- Material for this task -
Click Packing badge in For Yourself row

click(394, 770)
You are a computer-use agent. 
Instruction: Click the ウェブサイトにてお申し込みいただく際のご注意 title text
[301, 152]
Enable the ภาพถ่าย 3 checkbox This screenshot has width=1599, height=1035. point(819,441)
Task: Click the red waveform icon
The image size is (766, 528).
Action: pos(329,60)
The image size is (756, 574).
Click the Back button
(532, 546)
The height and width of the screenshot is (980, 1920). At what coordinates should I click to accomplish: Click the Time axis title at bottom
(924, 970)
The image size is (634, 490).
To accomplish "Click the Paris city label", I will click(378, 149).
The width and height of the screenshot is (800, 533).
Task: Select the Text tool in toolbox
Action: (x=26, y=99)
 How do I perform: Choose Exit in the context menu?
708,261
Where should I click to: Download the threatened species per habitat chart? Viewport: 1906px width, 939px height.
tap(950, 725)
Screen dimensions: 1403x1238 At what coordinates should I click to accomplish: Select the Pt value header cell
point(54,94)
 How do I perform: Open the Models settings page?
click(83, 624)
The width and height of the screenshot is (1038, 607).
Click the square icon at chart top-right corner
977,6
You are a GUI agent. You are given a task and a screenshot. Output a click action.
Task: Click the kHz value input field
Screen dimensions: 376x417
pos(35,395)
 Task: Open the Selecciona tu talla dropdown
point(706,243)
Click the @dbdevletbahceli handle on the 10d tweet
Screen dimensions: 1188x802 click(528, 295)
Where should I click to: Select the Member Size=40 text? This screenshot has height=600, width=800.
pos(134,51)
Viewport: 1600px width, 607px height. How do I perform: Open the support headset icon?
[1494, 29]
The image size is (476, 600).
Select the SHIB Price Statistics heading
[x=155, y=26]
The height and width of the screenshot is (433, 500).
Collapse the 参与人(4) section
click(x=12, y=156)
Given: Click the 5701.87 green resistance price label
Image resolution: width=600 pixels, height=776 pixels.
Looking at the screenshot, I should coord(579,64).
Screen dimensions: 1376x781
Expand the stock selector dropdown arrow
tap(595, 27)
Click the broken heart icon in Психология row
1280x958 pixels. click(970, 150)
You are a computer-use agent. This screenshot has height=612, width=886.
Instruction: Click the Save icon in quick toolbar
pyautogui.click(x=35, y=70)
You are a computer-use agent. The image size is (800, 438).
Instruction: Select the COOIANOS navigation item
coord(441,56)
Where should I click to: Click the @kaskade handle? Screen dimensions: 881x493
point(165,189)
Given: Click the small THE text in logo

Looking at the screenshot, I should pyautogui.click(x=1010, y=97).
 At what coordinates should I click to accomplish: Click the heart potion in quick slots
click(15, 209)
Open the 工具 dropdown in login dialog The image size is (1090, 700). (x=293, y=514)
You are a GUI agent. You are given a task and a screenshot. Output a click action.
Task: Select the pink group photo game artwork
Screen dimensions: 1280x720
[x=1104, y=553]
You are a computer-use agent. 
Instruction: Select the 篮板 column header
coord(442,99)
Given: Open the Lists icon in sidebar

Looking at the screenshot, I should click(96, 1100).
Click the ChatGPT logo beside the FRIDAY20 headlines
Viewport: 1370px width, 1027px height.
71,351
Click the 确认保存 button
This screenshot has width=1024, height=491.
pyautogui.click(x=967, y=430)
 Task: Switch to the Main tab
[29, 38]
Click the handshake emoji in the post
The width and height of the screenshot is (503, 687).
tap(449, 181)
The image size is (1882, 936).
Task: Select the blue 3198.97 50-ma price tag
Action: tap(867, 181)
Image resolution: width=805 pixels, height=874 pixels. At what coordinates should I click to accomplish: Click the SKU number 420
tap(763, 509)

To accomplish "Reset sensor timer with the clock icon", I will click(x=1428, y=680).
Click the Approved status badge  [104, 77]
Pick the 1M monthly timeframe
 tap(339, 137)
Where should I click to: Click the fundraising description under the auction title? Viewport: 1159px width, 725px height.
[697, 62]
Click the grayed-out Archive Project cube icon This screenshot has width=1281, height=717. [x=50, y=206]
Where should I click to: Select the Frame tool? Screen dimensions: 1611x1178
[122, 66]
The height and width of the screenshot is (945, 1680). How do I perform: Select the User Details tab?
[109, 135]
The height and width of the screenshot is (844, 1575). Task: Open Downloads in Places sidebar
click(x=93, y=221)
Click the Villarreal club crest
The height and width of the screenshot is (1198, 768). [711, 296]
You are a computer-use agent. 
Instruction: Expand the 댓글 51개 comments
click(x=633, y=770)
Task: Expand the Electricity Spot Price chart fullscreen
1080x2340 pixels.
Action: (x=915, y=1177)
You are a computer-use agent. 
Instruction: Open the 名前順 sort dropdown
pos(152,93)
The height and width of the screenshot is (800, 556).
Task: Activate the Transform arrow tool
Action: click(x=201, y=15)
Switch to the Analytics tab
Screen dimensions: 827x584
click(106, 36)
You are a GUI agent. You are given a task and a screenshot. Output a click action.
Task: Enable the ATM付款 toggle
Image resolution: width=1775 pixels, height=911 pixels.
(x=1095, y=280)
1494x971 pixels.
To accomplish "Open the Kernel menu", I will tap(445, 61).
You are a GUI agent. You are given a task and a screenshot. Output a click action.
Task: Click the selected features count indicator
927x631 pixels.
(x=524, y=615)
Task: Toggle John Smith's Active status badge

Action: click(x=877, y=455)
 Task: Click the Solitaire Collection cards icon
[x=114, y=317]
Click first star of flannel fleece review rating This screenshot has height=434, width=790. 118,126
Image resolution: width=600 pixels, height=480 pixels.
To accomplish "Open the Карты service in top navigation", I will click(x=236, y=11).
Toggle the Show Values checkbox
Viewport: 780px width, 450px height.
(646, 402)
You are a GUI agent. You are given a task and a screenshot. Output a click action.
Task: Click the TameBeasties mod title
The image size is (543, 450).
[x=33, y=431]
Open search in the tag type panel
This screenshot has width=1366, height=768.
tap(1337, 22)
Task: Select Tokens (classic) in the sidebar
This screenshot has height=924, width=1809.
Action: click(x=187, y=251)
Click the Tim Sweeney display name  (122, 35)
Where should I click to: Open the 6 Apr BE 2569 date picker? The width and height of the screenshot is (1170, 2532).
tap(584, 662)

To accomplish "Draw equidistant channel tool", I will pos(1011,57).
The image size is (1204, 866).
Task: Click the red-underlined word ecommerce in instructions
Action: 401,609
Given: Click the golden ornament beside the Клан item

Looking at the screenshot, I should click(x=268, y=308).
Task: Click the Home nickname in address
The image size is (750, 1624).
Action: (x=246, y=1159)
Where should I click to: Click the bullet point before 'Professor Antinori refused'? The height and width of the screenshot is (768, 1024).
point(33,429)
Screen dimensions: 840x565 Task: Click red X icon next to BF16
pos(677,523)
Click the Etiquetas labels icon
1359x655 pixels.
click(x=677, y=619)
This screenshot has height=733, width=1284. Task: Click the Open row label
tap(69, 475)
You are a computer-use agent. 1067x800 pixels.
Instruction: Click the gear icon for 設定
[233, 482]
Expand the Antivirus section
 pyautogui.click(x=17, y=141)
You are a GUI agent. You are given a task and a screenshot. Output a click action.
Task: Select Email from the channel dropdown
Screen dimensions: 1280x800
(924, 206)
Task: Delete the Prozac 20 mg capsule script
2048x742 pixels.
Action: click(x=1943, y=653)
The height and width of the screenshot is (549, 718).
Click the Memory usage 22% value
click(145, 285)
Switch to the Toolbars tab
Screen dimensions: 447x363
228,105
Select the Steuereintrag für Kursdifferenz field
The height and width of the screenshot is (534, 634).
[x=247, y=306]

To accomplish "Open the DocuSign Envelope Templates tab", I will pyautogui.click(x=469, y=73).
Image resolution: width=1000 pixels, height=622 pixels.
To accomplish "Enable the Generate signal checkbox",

- Task statement -
From the lines above, copy those that contain the word "Enable".

- Written answer -
Enable the ภาพถ่าย 3 checkbox This screenshot has width=1599, height=1035. point(819,441)
Task: Enable the ATM付款 toggle
To accomplish "Enable the Generate signal checkbox",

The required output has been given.